MATERIAL FOR THE TASK START

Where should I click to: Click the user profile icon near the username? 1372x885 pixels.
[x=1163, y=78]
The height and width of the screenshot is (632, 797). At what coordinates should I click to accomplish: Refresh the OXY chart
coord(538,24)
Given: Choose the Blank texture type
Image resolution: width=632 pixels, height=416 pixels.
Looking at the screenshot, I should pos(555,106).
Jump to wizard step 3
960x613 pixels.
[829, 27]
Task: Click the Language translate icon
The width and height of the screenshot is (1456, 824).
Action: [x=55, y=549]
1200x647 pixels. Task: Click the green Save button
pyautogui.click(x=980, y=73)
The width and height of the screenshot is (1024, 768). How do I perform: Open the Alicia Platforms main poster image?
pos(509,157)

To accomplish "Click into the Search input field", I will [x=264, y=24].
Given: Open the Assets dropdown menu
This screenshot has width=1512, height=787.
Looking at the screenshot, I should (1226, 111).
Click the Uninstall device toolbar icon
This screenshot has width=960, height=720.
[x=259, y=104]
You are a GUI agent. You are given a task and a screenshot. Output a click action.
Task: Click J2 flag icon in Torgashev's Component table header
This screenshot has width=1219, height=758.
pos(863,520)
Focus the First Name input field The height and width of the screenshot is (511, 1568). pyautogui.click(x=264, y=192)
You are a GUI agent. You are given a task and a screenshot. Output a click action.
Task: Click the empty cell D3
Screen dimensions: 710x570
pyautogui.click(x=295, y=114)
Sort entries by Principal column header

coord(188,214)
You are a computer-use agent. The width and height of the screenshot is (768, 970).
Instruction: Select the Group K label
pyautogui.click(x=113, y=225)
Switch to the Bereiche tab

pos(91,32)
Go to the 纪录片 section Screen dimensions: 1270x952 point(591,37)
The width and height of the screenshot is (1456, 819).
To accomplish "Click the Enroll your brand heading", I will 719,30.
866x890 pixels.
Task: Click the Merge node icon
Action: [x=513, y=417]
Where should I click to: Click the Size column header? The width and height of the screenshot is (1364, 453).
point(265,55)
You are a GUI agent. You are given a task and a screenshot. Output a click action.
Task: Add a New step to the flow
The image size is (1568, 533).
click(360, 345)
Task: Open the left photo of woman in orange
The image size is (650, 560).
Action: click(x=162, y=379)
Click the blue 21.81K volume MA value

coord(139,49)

MATERIAL FOR THE TASK END

» AIM OF THE TASK:
Take the material above and print all of it exactly.

» YOUR SOLUTION:
Where should I click to: Click the user profile icon near the username? 1372x885 pixels.
[x=1163, y=78]
The height and width of the screenshot is (632, 797). At what coordinates should I click to accomplish: Refresh the OXY chart
coord(538,24)
Given: Choose the Blank texture type
Image resolution: width=632 pixels, height=416 pixels.
Looking at the screenshot, I should pos(555,106).
Jump to wizard step 3
960x613 pixels.
[829, 27]
Task: Click the Language translate icon
The width and height of the screenshot is (1456, 824).
Action: [x=55, y=549]
1200x647 pixels. Task: Click the green Save button
pyautogui.click(x=980, y=73)
The width and height of the screenshot is (1024, 768). How do I perform: Open the Alicia Platforms main poster image?
pos(509,157)

To accomplish "Click into the Search input field", I will [x=264, y=24].
Given: Open the Assets dropdown menu
This screenshot has width=1512, height=787.
Looking at the screenshot, I should (1226, 111).
Click the Uninstall device toolbar icon
This screenshot has width=960, height=720.
[x=259, y=104]
You are a GUI agent. You are given a task and a screenshot. Output a click action.
Task: Click J2 flag icon in Torgashev's Component table header
This screenshot has width=1219, height=758.
pos(863,520)
Focus the First Name input field The height and width of the screenshot is (511, 1568). pyautogui.click(x=264, y=192)
You are a GUI agent. You are given a task and a screenshot. Output a click action.
Task: Click the empty cell D3
Screen dimensions: 710x570
pyautogui.click(x=295, y=114)
Sort entries by Principal column header

coord(188,214)
You are a computer-use agent. The width and height of the screenshot is (768, 970).
Instruction: Select the Group K label
pyautogui.click(x=113, y=225)
Switch to the Bereiche tab

pos(91,32)
Go to the 纪录片 section Screen dimensions: 1270x952 point(591,37)
The width and height of the screenshot is (1456, 819).
To accomplish "Click the Enroll your brand heading", I will 719,30.
866x890 pixels.
Task: Click the Merge node icon
Action: [x=513, y=417]
Where should I click to: Click the Size column header? The width and height of the screenshot is (1364, 453).
point(265,55)
You are a GUI agent. You are given a task and a screenshot. Output a click action.
Task: Add a New step to the flow
The image size is (1568, 533).
click(360, 345)
Task: Open the left photo of woman in orange
The image size is (650, 560).
Action: click(x=162, y=379)
Click the blue 21.81K volume MA value

coord(139,49)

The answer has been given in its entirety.